Monday, 10 August 2015

Review: The Queen of the Tearling, Erika Johansen

Shortly after her nineteenth birthday Kelsea Raleigh Glynn waits on her doorstep for a troop of Queen's Guard from the Royal Keep. They have come to bring her back to the city and claim the throne. The journey, however, is fraught with danger. Her uncle, the Regent, has placed a bounty on her head and sent the Caden, infamous and skilled assassins, to kill her before she has chance to claim her birthright.

The Tearling was founded as a socialist Utopia but quickly fell into a feudal-style class system, complete with a thriving Black Market and a slave trade - a shipment of slaves is sent every month to the neighbouring Mortmesne, presided over by the Red Queen. Kelsea decides to put an end to this as soon as she arrives at the Keep, pleasing the masses but angering the few yet decidedly powerful, particularly Arlen Thorne, the head of the Census. Meanwhile, the Red Queen tries to keep a watchful eye over the goings on in the Tearling but is unable to see Kelsea herself, much to her chagrin and (though she wouldn't admit it) growing fear.

This is a brilliant fantasy read with a Dystopian undercurrent, with a host of interesting and absorbing characters. Kelsea is a fantastic heroine. She does not shy away from danger, meets the threats to her life head on, and has an acute sense of social justice. Her nemesis, the Red Queen, is alluring but dark and ruthless, her mystery enhanced by the fact that we do not know her name or much of her background apart from that she carried out a coup to become Queen of Mortmesne and quickly conquered the neighbouring lands. The Captain of Kelsea's guard, Lazarus, is fierce, perceptive, smart and unflinchingly loyal. And Carlin and Barty, Kelsea's foster parents, though not seen much on the page are shown to be extremely brave, clever, wise and insightful.

The main moral dilemmas in the story manifest in a man called Javel, a gate guard, whose wife was taken in the shipment some years previously, and who has to decide whether he will do business with Thorne to get his wife back despite knowing that there will be a heavy price to pay in terms of humanity.
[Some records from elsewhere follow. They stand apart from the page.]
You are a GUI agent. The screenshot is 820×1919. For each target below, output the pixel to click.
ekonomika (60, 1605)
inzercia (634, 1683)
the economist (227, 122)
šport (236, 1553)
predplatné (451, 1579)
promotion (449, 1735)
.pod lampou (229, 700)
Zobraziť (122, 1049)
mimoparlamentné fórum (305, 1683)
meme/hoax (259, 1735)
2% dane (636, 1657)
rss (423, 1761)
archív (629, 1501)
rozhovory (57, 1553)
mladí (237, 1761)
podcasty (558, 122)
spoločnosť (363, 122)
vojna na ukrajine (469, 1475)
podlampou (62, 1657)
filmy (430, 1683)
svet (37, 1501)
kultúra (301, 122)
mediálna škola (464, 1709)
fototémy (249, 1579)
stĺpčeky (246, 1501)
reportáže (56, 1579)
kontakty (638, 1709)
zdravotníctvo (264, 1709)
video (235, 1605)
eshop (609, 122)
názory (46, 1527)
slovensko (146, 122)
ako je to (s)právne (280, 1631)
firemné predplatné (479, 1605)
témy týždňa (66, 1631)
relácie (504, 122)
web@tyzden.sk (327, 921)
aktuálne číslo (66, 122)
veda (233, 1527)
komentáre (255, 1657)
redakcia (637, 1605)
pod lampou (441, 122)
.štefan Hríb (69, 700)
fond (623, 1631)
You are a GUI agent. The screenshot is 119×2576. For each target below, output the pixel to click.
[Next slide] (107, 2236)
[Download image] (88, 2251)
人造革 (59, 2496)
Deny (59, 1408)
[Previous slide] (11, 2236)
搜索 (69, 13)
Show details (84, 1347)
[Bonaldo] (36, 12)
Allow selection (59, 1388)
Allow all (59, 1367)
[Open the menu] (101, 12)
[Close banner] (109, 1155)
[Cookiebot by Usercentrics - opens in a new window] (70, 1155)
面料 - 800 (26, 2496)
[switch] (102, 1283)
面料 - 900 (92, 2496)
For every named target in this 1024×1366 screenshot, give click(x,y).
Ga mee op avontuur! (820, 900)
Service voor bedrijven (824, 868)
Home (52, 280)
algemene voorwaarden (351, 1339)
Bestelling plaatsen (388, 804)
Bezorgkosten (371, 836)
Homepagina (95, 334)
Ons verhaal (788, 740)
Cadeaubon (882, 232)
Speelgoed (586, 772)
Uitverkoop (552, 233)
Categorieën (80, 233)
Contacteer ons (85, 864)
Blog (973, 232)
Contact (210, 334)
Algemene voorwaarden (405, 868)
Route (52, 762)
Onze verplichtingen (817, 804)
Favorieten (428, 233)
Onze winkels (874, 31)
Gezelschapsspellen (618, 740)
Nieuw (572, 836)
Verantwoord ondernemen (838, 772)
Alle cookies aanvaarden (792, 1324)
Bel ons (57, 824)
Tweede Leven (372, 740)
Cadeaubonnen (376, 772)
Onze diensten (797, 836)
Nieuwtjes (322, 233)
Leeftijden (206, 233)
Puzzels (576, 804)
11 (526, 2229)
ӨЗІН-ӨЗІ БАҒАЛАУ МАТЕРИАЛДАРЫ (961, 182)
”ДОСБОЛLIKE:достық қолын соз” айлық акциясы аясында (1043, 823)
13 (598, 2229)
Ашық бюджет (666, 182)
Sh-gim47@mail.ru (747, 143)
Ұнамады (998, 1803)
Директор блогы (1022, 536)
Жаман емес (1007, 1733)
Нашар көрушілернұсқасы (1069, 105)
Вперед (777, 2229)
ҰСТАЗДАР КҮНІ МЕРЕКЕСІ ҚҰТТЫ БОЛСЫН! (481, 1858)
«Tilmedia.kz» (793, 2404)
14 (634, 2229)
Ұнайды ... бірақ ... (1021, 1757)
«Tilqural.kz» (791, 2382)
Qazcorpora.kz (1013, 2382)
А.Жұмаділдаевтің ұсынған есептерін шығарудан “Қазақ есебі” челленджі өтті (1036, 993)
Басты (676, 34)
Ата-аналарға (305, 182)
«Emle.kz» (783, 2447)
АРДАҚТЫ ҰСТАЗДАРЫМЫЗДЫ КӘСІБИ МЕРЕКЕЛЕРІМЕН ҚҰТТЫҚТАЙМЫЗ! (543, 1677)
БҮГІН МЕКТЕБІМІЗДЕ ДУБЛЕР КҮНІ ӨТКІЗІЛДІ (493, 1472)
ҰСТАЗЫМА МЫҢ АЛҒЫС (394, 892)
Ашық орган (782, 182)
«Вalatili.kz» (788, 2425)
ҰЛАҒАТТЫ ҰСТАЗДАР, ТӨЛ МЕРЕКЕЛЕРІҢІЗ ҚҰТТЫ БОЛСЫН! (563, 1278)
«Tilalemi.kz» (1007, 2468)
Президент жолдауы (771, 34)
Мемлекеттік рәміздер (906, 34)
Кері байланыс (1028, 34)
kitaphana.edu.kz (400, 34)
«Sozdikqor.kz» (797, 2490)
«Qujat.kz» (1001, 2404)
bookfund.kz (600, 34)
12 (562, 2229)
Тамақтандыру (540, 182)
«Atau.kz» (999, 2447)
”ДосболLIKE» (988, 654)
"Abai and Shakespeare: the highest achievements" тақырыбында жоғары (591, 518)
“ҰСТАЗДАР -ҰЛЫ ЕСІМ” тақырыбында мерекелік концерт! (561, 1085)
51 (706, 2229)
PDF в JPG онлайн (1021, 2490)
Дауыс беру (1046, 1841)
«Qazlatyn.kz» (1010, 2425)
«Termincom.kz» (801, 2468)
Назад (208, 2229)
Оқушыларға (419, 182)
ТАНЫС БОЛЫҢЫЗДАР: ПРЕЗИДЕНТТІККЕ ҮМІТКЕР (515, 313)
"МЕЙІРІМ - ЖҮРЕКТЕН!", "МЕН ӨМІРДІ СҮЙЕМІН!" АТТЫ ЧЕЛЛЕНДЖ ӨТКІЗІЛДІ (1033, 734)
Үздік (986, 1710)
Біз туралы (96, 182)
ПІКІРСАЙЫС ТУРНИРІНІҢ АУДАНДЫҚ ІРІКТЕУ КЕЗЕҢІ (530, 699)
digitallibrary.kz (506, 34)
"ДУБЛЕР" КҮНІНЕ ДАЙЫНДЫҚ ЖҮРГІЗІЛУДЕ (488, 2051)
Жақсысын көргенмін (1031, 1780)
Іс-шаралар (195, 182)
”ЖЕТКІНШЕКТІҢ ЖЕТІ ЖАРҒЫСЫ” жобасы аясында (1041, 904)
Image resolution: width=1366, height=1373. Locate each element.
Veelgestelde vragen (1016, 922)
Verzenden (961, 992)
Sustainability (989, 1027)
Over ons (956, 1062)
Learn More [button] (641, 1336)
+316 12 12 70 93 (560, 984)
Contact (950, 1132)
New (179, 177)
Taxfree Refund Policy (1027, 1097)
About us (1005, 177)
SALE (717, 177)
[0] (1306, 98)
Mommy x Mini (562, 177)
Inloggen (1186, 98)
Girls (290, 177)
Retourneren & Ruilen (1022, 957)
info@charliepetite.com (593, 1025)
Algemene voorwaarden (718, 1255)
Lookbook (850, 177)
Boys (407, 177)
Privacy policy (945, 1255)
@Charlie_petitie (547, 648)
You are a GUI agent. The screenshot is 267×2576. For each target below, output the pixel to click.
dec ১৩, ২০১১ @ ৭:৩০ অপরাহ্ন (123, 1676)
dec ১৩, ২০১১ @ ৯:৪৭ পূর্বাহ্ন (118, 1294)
All at once this novel is an adventurous fantasy, social commentary, a challenge to belief systems, examinations of different forms of evil, and uncomfortable moral questioning. It's a story that absorbs you and forces you to think deeply about the questions it poses. It is well-paced and structured, with viewpoints of different characters showing the reader the different parts of the Tearling and Mortmesne. Through the different character perspectives we see a range of motivations, fears and hopes of those who live in the Tearling. It's a highly accomplished debut that promises future literary gold from Johansen. The Queen of the Tearling and its sequels certainly promise to be an obsession, and probably one of the best trilogies of recent times.